Rice is the seed of the grass species Oryza sativa (Asian rice) or less commonly Oryza glaberrima (African rice). The name wild rice is usually used for species of the genera Zizania and Porteresia, both wild and domesticated, although the term may also be used for primitive or uncultivated varieties of Oryza.

Basmati Rice is a variety of long, slender-grained aromatic rice which is traditionally grown in India. It is unique among other aromatic long grain rice varieties. “Scented Pearl the King of all Rice in the world” is Nature’s gift to India, India’s gift to the World. It is soft and fluffy texture upon cooking, delicious taste, superior aroma and distinct flavour.

Benefits: The fiber in Basmati rice is soluble, meaning it adds bulk and helps move waste along the digestive tract. Eating whole grains like brown basmati rice is linked to a lower risk of heart disease. Whole grains help to reduce blood cholesterol levels.

White Rice is milled rice that has had its husk, bran, and germ removed. This alters the flavour, texture and appearance of the rice and helps prevent spoilage, extend its storage life. After milling, the rice is polished, resulting in a seed with a bright, white, shiny appearance.

Benefits: White rice provides energy and the easiest food to digest at any time of the day, which is why it is recommended for children and adults. The other good aspect of white rice is that it helps in relieving digestive disorders such as diarrhoea, dysentery, colitis and even morning sickness.

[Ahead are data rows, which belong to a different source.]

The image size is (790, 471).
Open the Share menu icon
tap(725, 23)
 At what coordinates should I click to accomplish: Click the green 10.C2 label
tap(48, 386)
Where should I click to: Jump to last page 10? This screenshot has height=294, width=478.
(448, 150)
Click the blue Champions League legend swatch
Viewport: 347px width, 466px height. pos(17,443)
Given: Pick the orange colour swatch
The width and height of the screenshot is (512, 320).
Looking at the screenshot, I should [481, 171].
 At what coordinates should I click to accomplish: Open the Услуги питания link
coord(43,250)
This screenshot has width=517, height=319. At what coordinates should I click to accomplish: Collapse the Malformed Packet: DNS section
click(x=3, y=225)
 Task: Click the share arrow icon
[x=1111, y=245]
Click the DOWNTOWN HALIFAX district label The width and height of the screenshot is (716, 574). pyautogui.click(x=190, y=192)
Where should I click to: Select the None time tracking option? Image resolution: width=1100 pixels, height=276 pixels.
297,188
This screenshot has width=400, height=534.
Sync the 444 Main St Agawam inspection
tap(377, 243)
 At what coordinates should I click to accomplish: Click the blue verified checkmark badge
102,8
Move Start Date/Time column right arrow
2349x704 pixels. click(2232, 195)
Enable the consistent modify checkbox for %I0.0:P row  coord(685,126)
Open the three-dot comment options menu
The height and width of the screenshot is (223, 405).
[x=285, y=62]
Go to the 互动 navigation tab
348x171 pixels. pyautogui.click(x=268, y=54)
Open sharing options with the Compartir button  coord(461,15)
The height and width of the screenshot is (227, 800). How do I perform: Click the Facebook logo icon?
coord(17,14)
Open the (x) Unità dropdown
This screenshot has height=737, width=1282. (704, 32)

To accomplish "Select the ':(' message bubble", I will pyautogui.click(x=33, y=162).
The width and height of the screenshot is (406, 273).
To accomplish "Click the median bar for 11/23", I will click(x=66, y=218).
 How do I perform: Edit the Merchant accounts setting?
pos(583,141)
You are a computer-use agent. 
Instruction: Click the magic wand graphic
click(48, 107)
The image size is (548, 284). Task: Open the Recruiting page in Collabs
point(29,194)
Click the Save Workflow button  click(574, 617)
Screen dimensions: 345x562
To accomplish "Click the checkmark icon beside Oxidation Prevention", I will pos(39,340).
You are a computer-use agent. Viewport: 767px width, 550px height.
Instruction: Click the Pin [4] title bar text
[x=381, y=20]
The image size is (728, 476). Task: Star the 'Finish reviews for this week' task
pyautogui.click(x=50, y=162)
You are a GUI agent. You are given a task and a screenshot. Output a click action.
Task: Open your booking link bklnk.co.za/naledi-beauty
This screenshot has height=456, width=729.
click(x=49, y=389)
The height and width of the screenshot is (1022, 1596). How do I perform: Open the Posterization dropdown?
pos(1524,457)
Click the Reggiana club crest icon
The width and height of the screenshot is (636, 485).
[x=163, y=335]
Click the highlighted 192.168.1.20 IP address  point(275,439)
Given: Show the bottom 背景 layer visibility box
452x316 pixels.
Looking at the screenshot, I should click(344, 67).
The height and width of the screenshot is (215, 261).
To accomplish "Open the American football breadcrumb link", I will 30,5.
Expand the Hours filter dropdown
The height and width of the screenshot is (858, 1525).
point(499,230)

Brown Rice is a whole grain rice with the inedible outer hull removed. The best Indian rice to consume is brown rice.

Benefits: Brown Rice has endless benefits which will keep you fit and active. It has less starch, less calories and much more. It is also an excellent source of soluble fibre. The oil present in this rice is good to reduce bad cholesterol. Cooked brown rice has a slightly chewy texture and a nut-like flavour. The light brown colour of brown rice is caused by the presence of “bran” layers which are rich in minerals and vitamins, especially the B-complex group.

Red Rice is a variety of rice that is coloured red by its anthocyanin content. It is usually eaten unhulled or partially hulled, and has a red husk, rather than the more common brown. Red rice has a nutty flavour.

Benefits: If you want to stay healthy and fit, red rice is your answer. Consuming this Indian rice helps to keep your iron count normal. It also regulates blood sugar and insulin contains vitamin B6, which is important to balance the formation of serotonin and red blood cells. It also helps in the production of DNA cells.

Parboiled Rice also called converted rice and easy-cook rice has been partially boiled in the husk. The three basic steps of parboiling are soaking, steaming and drying.

Benefits: Parboiling drives nutrients, especially thiamine, from the bran to the endosperm, hence parboiled white rice is mostly nutritionally similar to brown rice. One cup of cooked parboiled rice supplies 2 to 3 percent of the recommended daily intake of calcium, iron, magnesium and potassium, good for diabetes.

Jasmine Rice is a long-grain variety of fragrant rice also known as aromatic rice.

Benefits: One of the best health benefits of Jasmine Rice, is that it helps to lessen muscle pain in the body due to the presence of high amino acids.